* WHAT IS BEING ASKED
Strip out the pictures and output each remaining line of the data word for word.

* LISTED RECORDS
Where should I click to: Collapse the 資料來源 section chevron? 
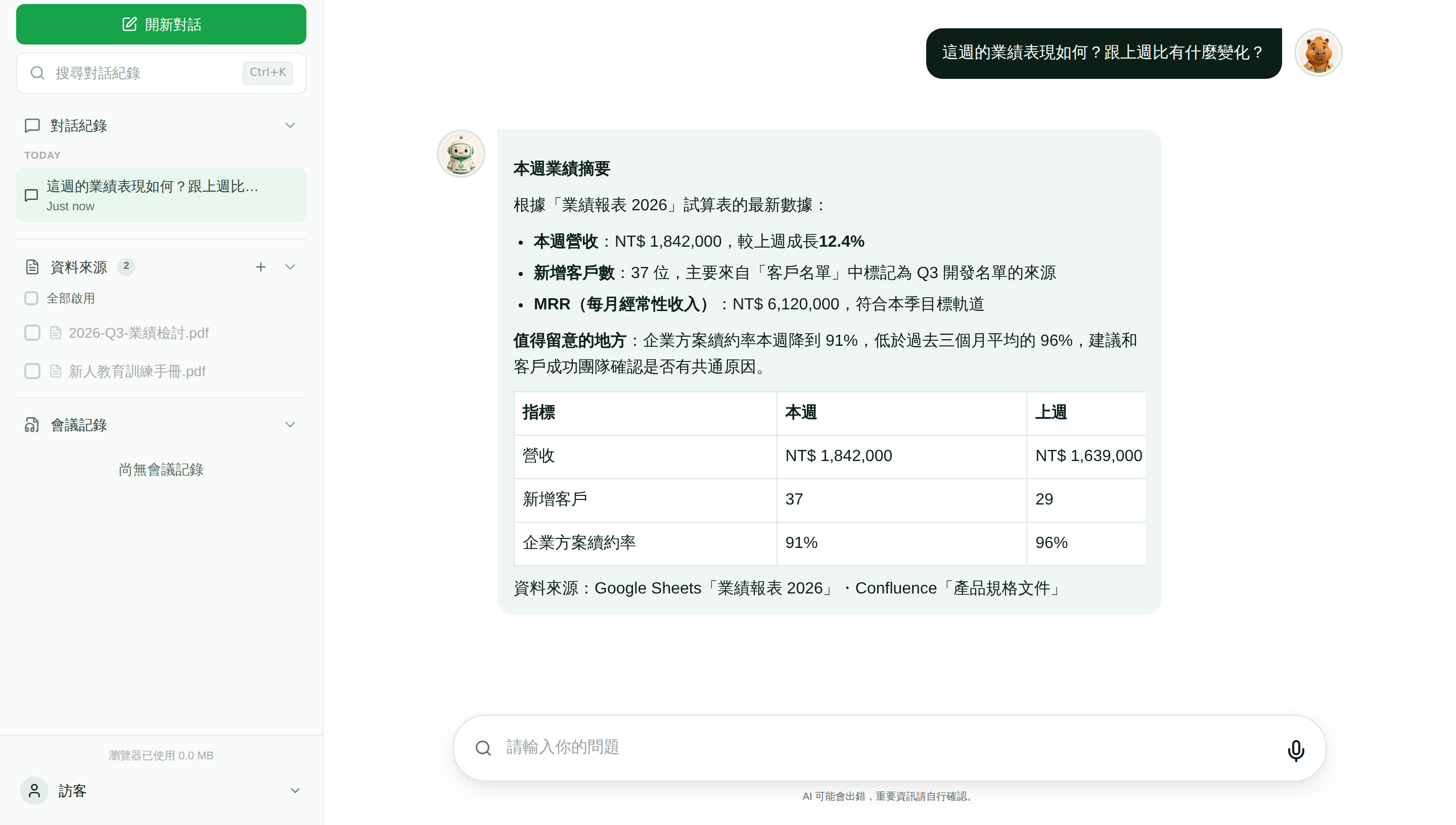[x=290, y=267]
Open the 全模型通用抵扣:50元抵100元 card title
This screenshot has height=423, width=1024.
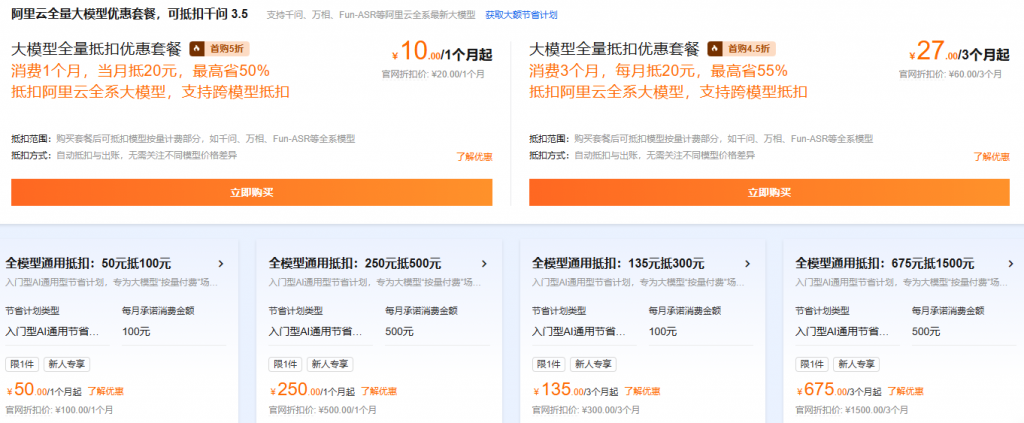point(92,264)
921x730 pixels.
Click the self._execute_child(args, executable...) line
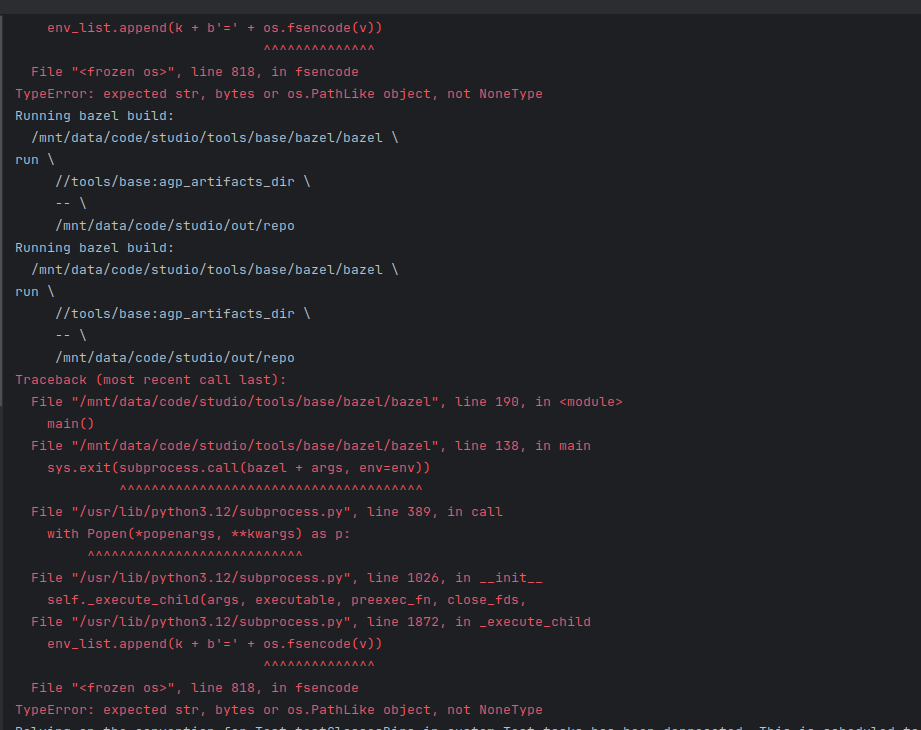pos(286,600)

* RESPONSE AREA
Where should I click to: Collapse the 資料來源 section chevron? 
[x=290, y=267]
Open the 全模型通用抵扣:50元抵100元 card title
This screenshot has height=423, width=1024.
point(92,264)
921x730 pixels.
Click the self._execute_child(args, executable...) line
pos(286,600)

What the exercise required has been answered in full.